Ketika penebusan sakramental dan tradisi pengampunan memusatkan perhatian pada dosa-dosa individu, ia mengatakan Santo Fransiskus dari Assisi sudah tahu penderitaan dan kesengsaraan dialami bukan hanya pada level personal.
“Wawasan spiritual Santo Fransiskus, seruannya untuk berbelas kasih, pengampunan, dan rekonsiliasi juga memiliki dimensi sosial yang, jika dihidupi dan diikuti, akan menghasilkan di dalam diri kita masing-masing suatu pertobatan yang mendalam,” kata Pastor Perry.
“Pertobatan ini akan menghasilkan buah-buah kehidupan yang otentik, adil, berbelas kasih dan penuh sukacita sebagai murid dan rekan pewarta dengan Kristus, Bunda Maria dan Santo Fransiskus.”
Pandemi ini juga mendorong perhatian masyarakat terhadap ketidakadilan ekonomi dan kerusakan lingkungan, katanya.
“Mereka yang mengendalikan kekuatan produksi dan distribusi ekonomi – perusahaan multinasional – semakin kaya pada tingkat yang mengkhawatirkan, bahkan dalam masa pandemi yang tidak pasti ini,” katanya, “sementara orang miskin menjadi lebih miskin, terpinggirkan, didorong ke ambang kelangsungan hidup pada tingkat yang mengkhawatirkan.”

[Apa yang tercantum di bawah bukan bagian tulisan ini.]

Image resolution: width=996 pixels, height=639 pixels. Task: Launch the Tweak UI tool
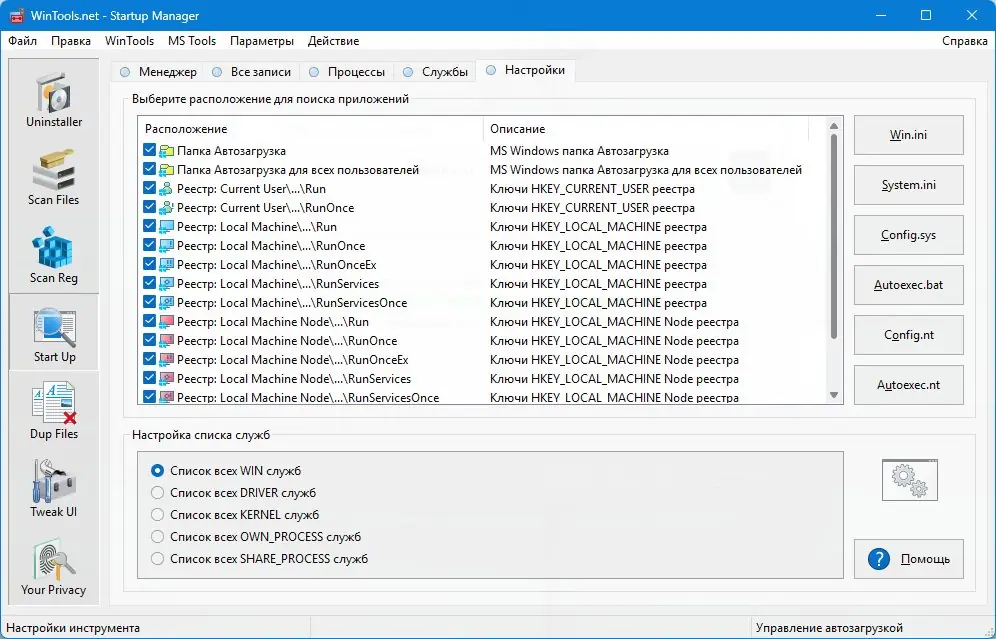[x=53, y=486]

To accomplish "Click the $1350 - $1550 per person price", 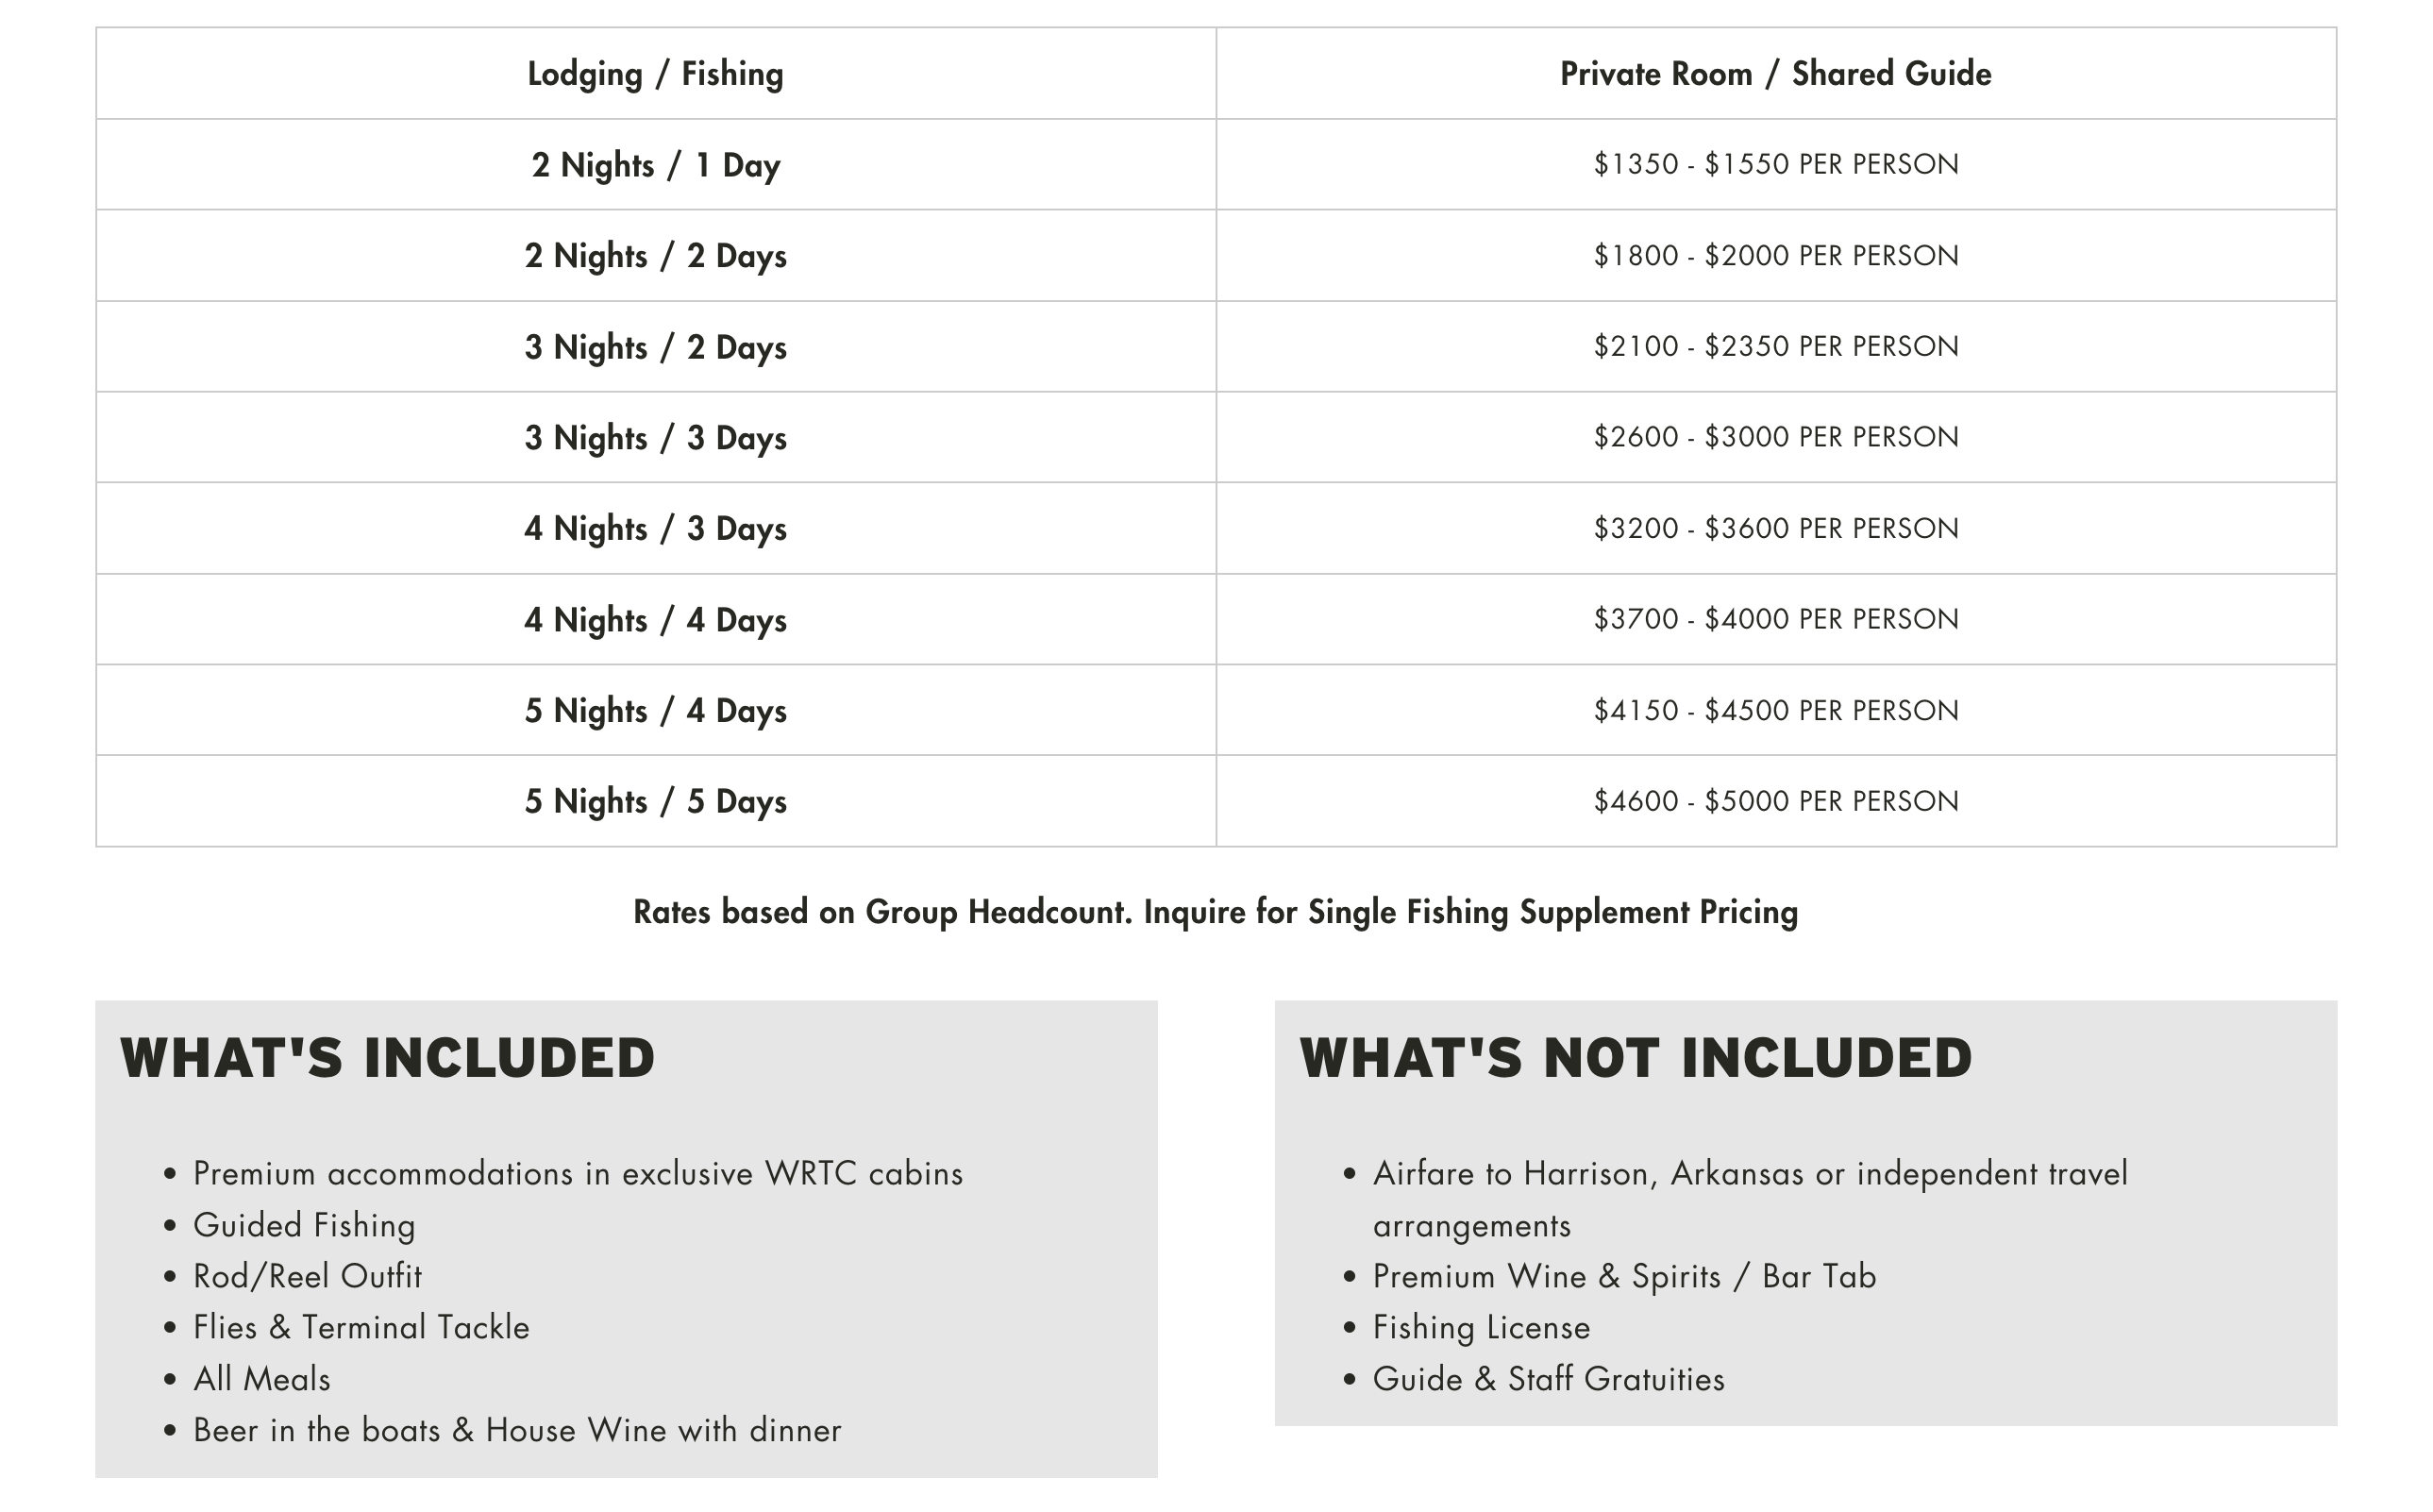I will click(1775, 164).
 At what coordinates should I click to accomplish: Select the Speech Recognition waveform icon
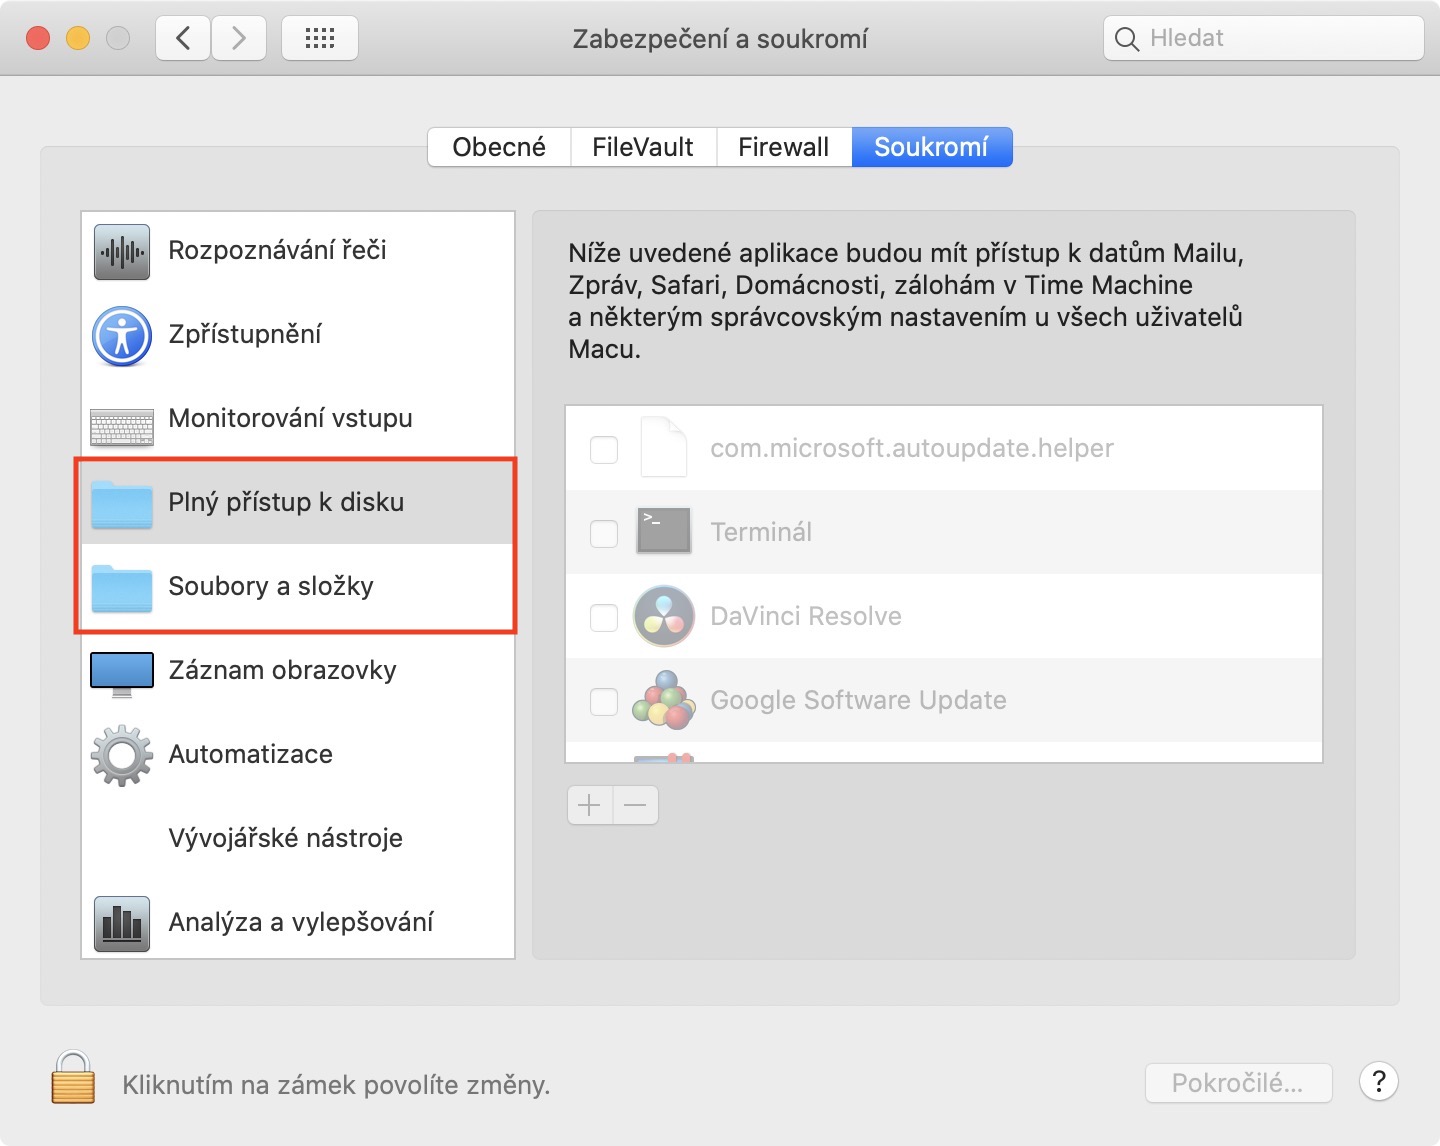[122, 252]
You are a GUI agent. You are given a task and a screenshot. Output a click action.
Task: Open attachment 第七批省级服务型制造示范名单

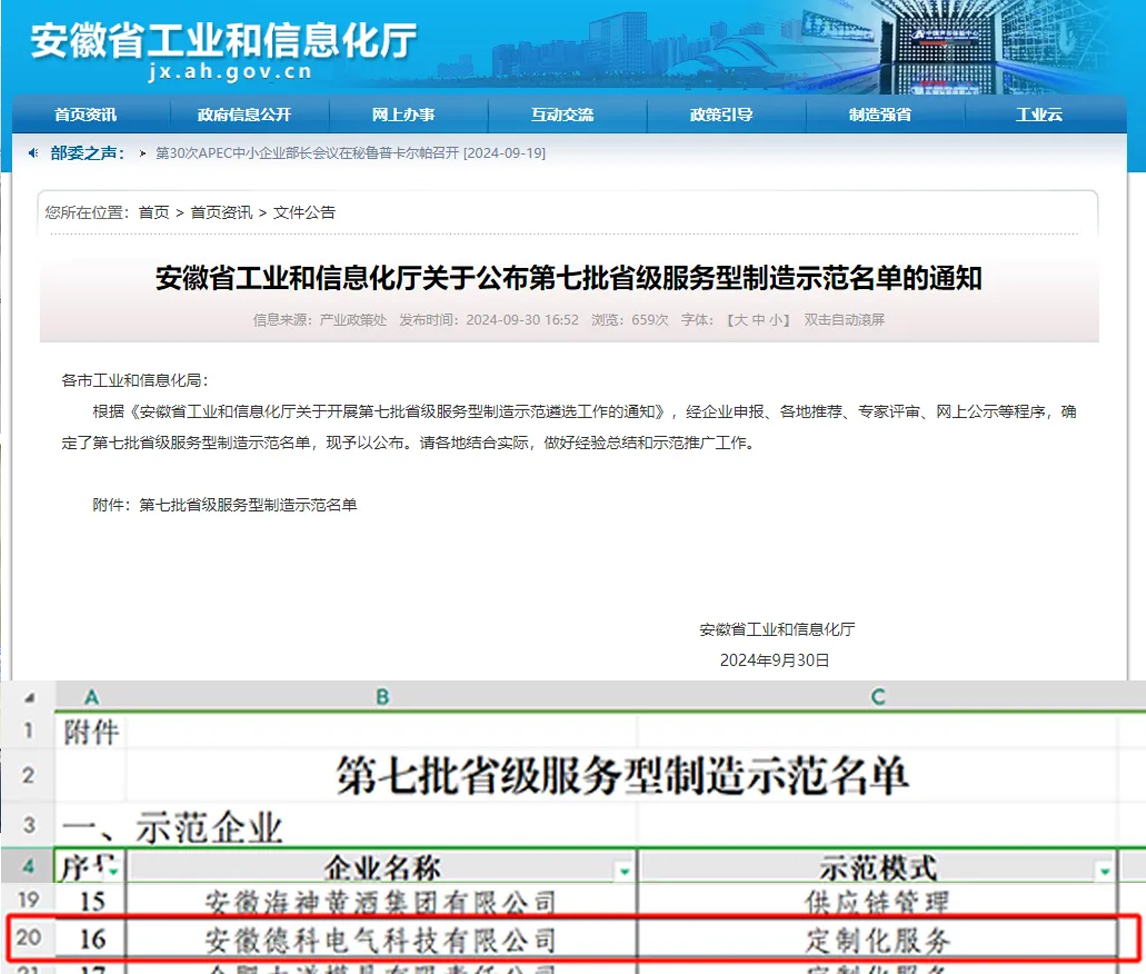click(x=248, y=505)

Berpartisipasi dalam “Pengampunan Assisi,” katanya, harus menjadi tanda mencari “jalan kembali ke Tuhan, satu sama lain, ke diri kita sendiri dan ke arah penciptaan.”
Ia mengatakan, “kita datang sebagai saudara dan saudari, membawa dalam hati kita, pikiran kita dan tubuh kita setiap makhluk hidup, sehingga semua dapat berpartisipasi dalam kuasa pembebasan dari kasih Allah yang mengampuni.”
Apa itu Pengampunan Assisi?
Pengampunan Assisi berawal dari peristiwa pada tahun 1216, ketika St Fransiskus Assisi menyaksikan Yesus Kristus, Perawan Maria, dan para malaikat yang menampakkan diri di hadapannya.
Penampakan itu terjadi di Portiuncula kecil, kapel yang dibangun St Fransiskus di kota Assisi Italia.
Ketika Yesus bertanya kepadanya apakah dia menginginkan keselamatan jiwa-jiwa, St Fransiskus meminta Tuhan untuk memberikan pengampunan penuh bagi semua orang yang memasuki kapel itu.
Indulgensi kemudian diperluas kepada siapa saja yang mengunjungi paroki atau gereja Fransiskan pada 1-2 Agustus setiap tahun.